Accuracy of Automated Suggestions
I also wanted to address what we know about how accurate our automated suggestions are (aka vision results, aka “the AI”). First, it helps to know some basics about where these suggestions come from. Here’s a schematic:
The model is a statistical model that accepts a photo as input and outputs a ranked list of iNaturalist taxa. We train the model on photos and taxa from iNaturalist observations, so the way it ranks that list of output taxa is based on what it’s learned about what visual attributes are present in images labeled as different taxa. That’s a gross over-simplification, of course, but hopefully adequate for now.
The suggestions you see, however, are actually a combination of vision model results and nearby observation frequencies. To get those nearby observations, we try to find a common ancestor among the top N model results (N varies with each new model, but in this figure N = 3). Then we look up observations of that common ancestor within 100km of the photo being tested. If there are observations of taxa in those results that weren’t in the vision results, we inject them into the final results. We also re-order suggestions based on their taxon frequencies.
So with that summary in mind, here’s some data on how accurate we think different parts of this process are.
Model Accuracy (Vision only)
There are a lot of ways to test this, but here we’re using photos of taxa the model trained on exported at the time of training but not included in that training as inputs, and “accuracy” is how often the model recommends the right taxon for those photos as the top result. We’ve broken that down by iconic taxon and by number of training images.
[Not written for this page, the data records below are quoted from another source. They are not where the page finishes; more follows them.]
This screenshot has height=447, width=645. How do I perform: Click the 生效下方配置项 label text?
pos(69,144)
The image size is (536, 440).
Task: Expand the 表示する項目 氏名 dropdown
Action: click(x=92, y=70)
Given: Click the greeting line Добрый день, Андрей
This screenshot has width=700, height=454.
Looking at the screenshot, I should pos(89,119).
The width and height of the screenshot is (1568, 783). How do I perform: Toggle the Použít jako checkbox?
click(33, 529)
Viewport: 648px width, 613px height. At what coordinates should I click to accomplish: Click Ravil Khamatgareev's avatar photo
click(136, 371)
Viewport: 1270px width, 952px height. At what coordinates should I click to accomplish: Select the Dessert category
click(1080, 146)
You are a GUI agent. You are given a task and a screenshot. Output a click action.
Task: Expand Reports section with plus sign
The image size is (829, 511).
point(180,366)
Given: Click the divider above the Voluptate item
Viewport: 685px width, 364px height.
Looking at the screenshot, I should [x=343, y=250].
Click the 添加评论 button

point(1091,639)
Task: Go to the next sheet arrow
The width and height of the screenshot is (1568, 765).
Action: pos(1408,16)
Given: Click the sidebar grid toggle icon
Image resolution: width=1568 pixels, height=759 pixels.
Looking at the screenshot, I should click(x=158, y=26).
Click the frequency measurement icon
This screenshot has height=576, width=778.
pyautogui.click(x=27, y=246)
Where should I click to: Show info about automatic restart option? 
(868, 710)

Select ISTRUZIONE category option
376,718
I believe the actual data points here are taxa and not photos, but Alex can correct me on that if I’m wrong.
So main conclusions here are
- Median accuracy is between 70 and 85% for taxa the model knows about
- Accuracy varies widely within iconic taxa, and somewhat between iconic taxa
- Number of training images makes a difference (generally more the better, with diminishing returns)
Overall Accuracy (Vision + Nearby Obs)
This chart takes some time to understand, but it’s the results of tests we perform on the whole system, varying by method of defining accuracy (top1, top10, etc) and common ancestor calculation parameters (what top YY results are we looking at for determining a common ancestor, what combined vision score threshold do we accept for a common ancestor).
My main conclusions here are
- The common ancestor, i.e. what you see as “We’re pretty sure it’s in this genus,” is very accurate, like in the 95% range
- Top1 accuracy is only about 64% when we include taxa the model doesn’t know about. That surprised me b/c anecdotally it seems higher, but keep in mind this test set includes photos of taxa the model doesn’t know about (i.e. it cannot recommend the right taxon for those photos), and I’m biased toward seeing common stuff the model knows about in California
- Nearby observation injection helps a lot, like 10 percentage points in general
- Accuracy is complicated and difficult to measure
- What little we know suggests iNat RG observations are correctly identified at least 85% of the time
- Vision suggestions are 60-80% accurate, depending on how you define “accurate,” but more like 95% if you only accept the “we’re pretty sure” suggestions
Hope that was interesting! Another conclusion was that I’m a crappy data scientist and I need to get more practice using iPython notebooks and the whole Python data science stack.